Dans une mesure proactive, Boeing a également annoncé lundi qu'il rachèterait Spirit AeroSystems, l'un de ses principaux fournisseurs, pour des raisons de sécurité et de contrôle qualité. La société avait vendu Spirit en 2005 à des investisseurs en capital-investissement, ce qui a nui à la fiabilité de sa chaîne d'approvisionnement, selon des experts.
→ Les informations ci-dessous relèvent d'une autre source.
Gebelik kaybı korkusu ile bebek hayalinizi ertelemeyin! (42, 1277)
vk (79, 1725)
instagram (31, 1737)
Entre autres pièces, Spirit fabrique également des fuselages pour le 737 Max.

Il est donc peu probable que le fiasco actuel fournisse à l'industrie un point d'inflexion, même si Airbus pourrait y gagner aux dépens de Boeing, mais cela aussi, dans une certaine mesure.

John Strickland, directeur de JLS Consulting et expert chevronné de l'aviation, a déclaré à Invezz :

Le carnet de commandes d'Airbus à la fin de l'année 2023 s'élevait à 8.598 avions, selon les données de l'entreprise.

Malgré cela, Airbus est resté en avance sur Boeing pendant cinq années consécutives en termes de commandes et de livraisons d'avions et a également conquis certains clients de longue date de Boeing comme Japan Airlines et Korean Air.

À une question sur les circonstances ouvrant le champ aux nouveaux joueurs, Strickland ajoute :

Il semble donc que Boeing soit définitivement en panne, mais pas encore sorti. La question est de savoir comment et quand pourra-t-elle revenir sur la bonne voie.